> _Exercise_: Find the lines in the listing below that have the word "Toggle" and give their count, nothing else.

> _Extracted information_:
####
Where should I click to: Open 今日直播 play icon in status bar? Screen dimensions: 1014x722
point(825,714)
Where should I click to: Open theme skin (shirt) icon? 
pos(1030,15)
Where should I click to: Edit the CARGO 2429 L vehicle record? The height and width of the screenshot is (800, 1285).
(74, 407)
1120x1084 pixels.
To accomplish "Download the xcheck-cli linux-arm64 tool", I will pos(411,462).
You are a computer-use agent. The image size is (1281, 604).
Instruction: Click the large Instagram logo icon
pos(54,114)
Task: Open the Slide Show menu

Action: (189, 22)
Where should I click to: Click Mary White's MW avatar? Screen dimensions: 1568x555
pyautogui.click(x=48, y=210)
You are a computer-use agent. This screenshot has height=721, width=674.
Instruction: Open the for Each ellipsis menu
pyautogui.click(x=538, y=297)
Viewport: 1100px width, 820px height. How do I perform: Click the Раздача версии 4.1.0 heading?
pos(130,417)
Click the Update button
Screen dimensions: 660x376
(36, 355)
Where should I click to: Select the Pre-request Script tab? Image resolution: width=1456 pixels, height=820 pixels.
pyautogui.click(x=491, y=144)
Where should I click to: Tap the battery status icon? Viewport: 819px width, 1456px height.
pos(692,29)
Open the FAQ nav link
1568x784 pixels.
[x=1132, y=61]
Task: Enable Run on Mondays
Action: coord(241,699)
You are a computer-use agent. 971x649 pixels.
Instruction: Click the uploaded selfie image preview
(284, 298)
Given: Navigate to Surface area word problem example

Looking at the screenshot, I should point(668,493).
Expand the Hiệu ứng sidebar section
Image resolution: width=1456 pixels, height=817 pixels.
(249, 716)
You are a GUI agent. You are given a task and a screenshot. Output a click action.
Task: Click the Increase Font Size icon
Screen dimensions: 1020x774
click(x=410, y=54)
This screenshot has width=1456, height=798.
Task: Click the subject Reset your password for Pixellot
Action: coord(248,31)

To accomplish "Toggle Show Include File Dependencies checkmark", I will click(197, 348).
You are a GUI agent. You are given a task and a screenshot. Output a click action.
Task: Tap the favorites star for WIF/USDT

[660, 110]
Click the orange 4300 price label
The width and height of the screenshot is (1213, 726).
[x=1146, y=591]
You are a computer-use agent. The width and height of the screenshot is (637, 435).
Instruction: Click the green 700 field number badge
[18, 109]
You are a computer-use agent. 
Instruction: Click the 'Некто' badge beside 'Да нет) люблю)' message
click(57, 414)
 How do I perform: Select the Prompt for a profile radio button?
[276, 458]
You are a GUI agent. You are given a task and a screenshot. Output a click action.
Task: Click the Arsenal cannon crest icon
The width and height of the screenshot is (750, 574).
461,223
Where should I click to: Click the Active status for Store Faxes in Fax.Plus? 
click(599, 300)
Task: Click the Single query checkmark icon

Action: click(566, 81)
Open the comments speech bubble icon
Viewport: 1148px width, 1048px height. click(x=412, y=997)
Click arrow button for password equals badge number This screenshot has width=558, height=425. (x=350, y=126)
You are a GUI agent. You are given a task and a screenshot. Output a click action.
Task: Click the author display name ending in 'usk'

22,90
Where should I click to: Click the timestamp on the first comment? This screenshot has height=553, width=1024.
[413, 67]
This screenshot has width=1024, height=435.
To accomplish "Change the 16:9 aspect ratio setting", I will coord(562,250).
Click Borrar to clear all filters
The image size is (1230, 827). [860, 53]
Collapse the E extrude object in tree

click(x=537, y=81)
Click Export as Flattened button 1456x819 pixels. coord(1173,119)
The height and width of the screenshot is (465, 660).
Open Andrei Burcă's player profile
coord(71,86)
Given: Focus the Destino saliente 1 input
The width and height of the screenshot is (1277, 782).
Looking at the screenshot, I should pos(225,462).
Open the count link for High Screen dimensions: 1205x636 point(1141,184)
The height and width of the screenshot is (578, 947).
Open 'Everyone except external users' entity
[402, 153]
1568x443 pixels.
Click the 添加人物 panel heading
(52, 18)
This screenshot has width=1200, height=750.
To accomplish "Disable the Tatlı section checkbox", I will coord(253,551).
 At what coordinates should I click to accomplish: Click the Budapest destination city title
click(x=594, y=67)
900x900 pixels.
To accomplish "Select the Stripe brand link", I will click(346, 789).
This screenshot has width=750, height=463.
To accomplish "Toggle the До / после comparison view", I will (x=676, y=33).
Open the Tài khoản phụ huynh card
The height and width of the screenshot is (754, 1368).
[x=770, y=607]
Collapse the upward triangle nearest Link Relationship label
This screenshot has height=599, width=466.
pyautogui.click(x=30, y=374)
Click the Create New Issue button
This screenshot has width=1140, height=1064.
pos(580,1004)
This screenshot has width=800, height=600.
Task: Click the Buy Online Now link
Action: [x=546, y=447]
####
> _Response to the exercise_: 2